Exercise inputs:
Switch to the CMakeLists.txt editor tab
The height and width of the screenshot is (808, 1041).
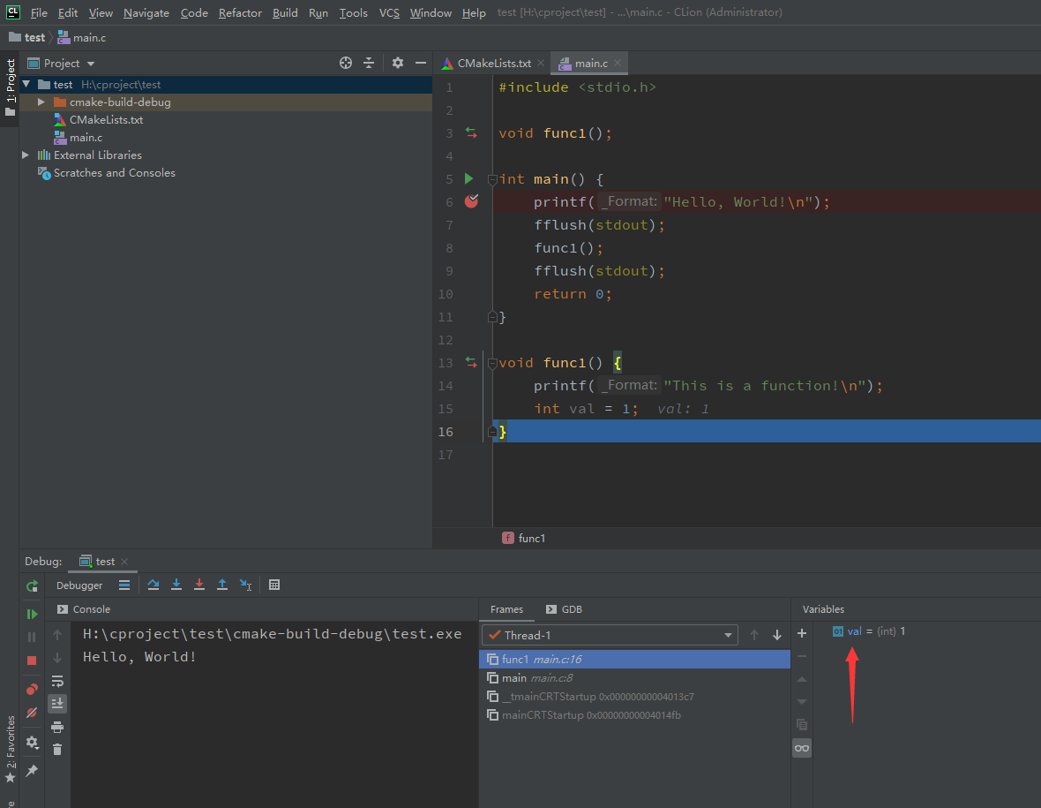coord(493,64)
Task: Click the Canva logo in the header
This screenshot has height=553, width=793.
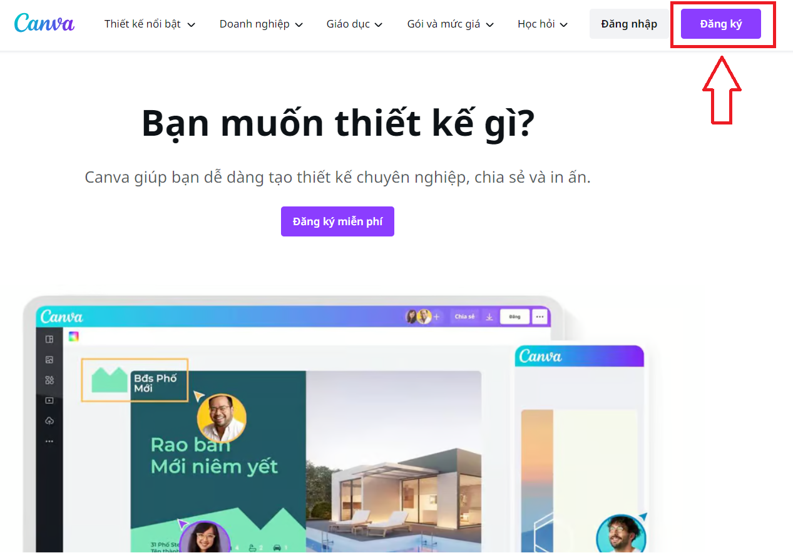Action: coord(44,23)
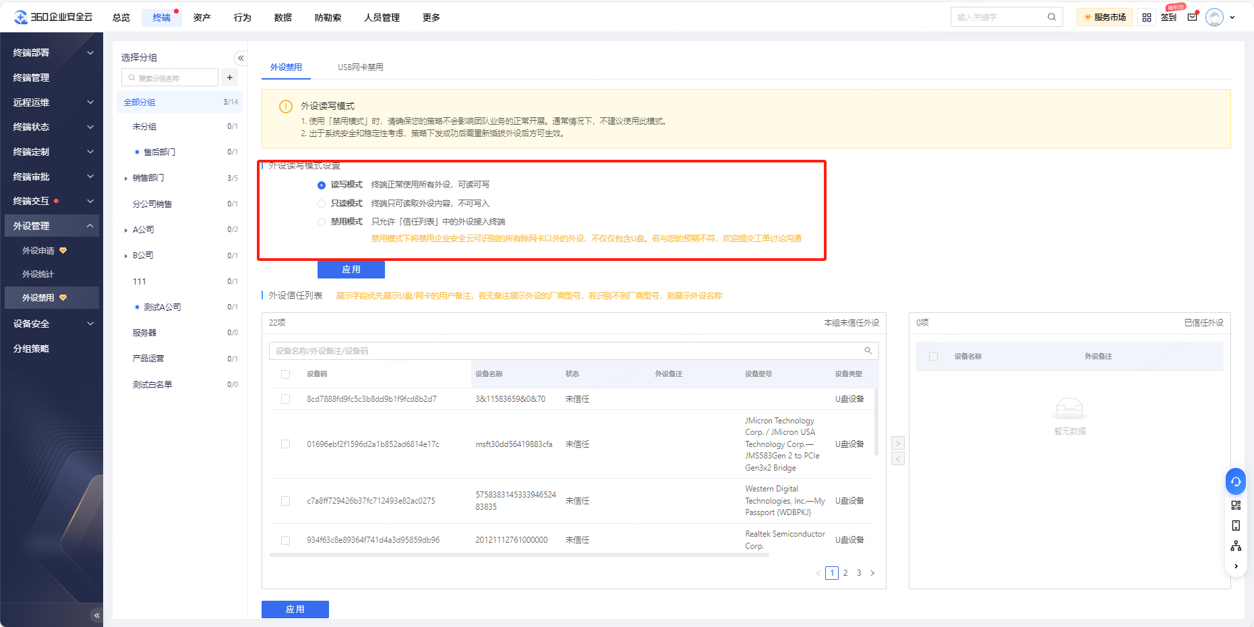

Work to complete:
Output the listing above in full and exactly, with pictures excluded.

Result for this task:
Switch to the CMakeLists.txt editor tab
The height and width of the screenshot is (808, 1041).
coord(493,64)
Task: Click the Canva logo in the header
This screenshot has height=553, width=793.
Action: coord(44,23)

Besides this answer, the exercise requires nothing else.